OBJETIVO A:
Según el texto sobre los profesionales de la comunicación, ¿qué es lo único que les importa a Occidente, a sus sociedades y a sus medios de comunicación?
OBJETIVO B:
Retoma el texto sobre los profesionales de la comunicación y continúalo a partir de su última oración.

TEXTO DE LECTURA:
_ _ _
Se dice que los profesionales de la comunicación deben mantenerse alejados para informar correctamente, deben evitar implicarse, pero eso resulta cuando menos llamativo en sociedades que consideran un esfuerzo baldío saludar al conductor del autobús en el que se motan y cuya vida ponen en sus manos, en un mundo en el que se puede demandar a los bomberos por dislocarte un hombro mientras te rescataban de un incendio.
A Occidente, a sus gentes, a sus sociedades y a sus medios de comunicación no les importa lo que hay detrás de esa imagen obtenida en mitad del sufrimiento y de la sinrazón, lo que está detrás de esa columna de texto escrita tras el dolor, alrededor de la locura. Sólo les importa el espectáculo.
_ _ _
LÍNEAS DE DATOS:
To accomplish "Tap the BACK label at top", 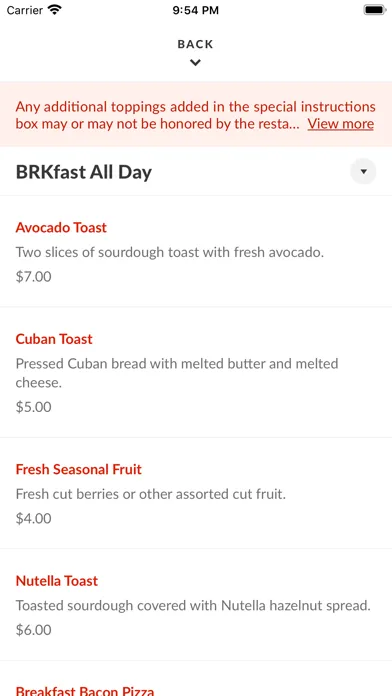I will (195, 44).
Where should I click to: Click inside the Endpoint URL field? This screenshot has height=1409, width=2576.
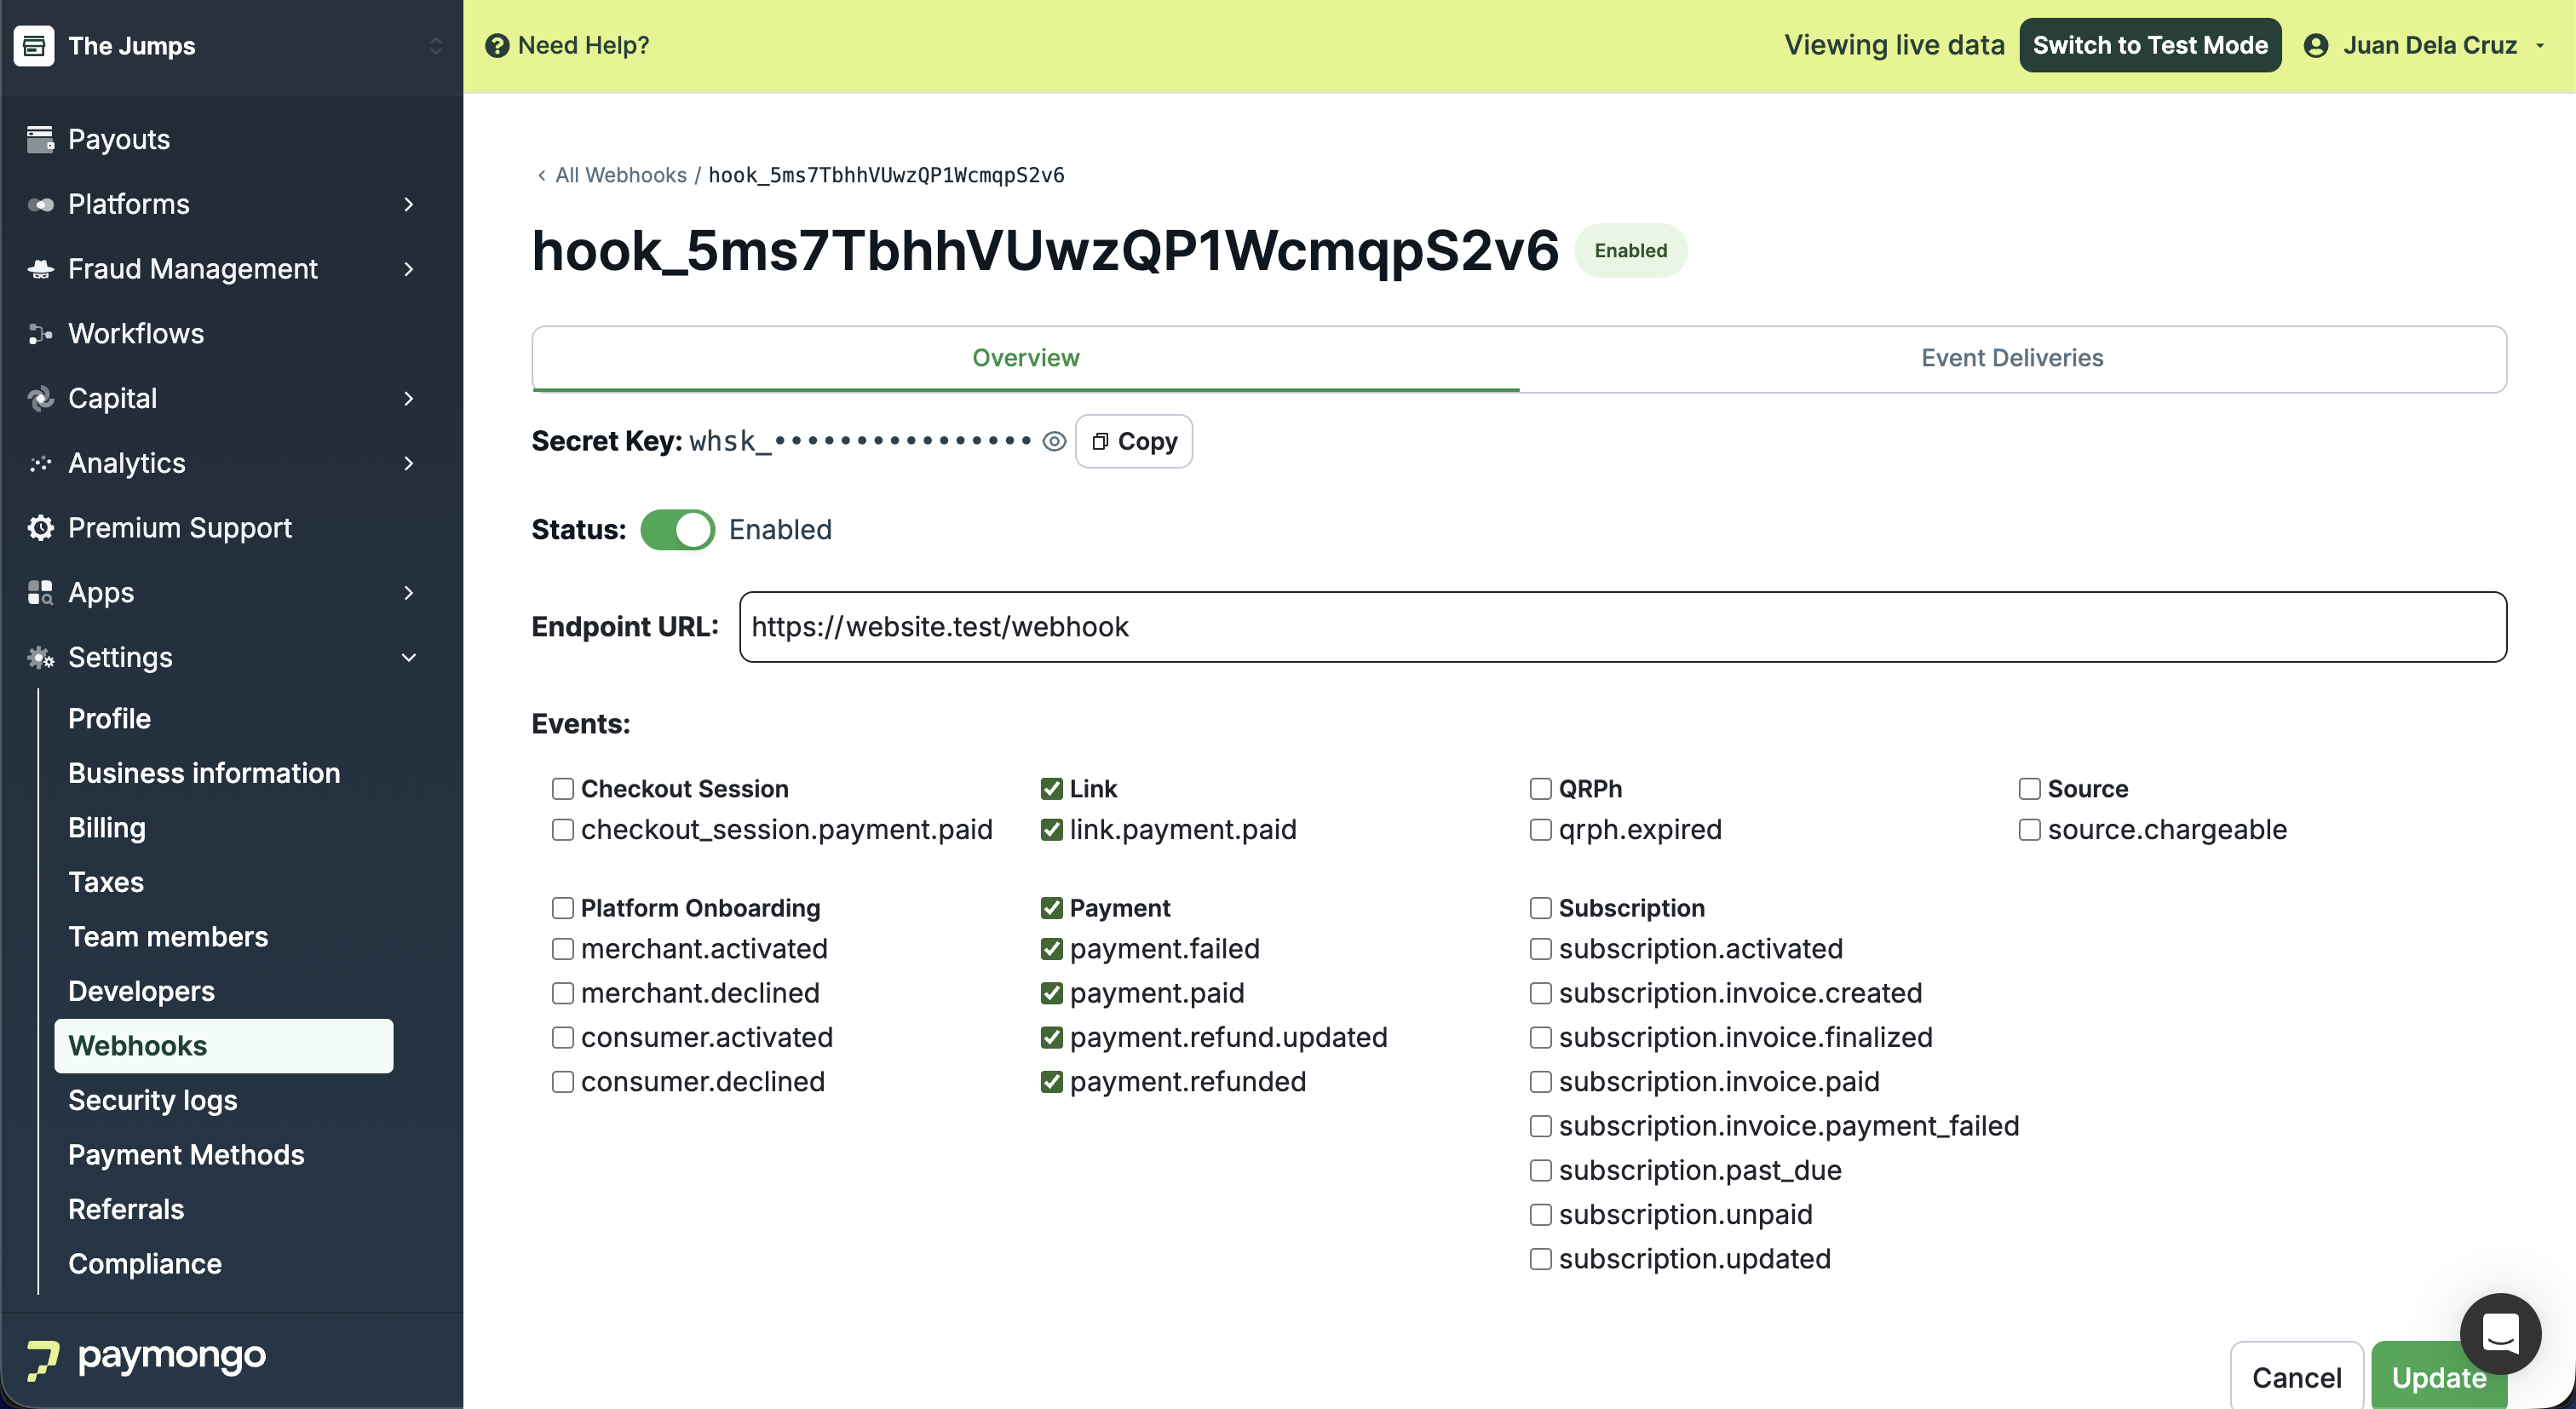tap(1622, 627)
_ _ _
RESPUESTA A:
Solo les importa el espectáculo.

RESPUESTA B:
Y lo sé porque sé de alguien que acompañó a Kaleb mientras, con su silbido de pastor de cabras de las montañas sirias, alertaba a un miembro de la Legión de Hebrón de su presencia y la de su cámara y conseguía, con tan simple gesto, evitar que el asustado soldado siguiera apuntando con su arma automática a un muchacho que le tiraba terrones de arena que se desmenuzban contra su armadura de kepblar.
Y lo sé porque sé de alguien que vio, desde un balcón, como Rashid se situaba entre una miserable barraca de Shabra y un bulldocer militar, renunciando a una imagen impactante pero amenazando con ella, para mantener en pie la miserrima vivienda que alguien en ese campo maldito de llanto y refugio llamaba hogar.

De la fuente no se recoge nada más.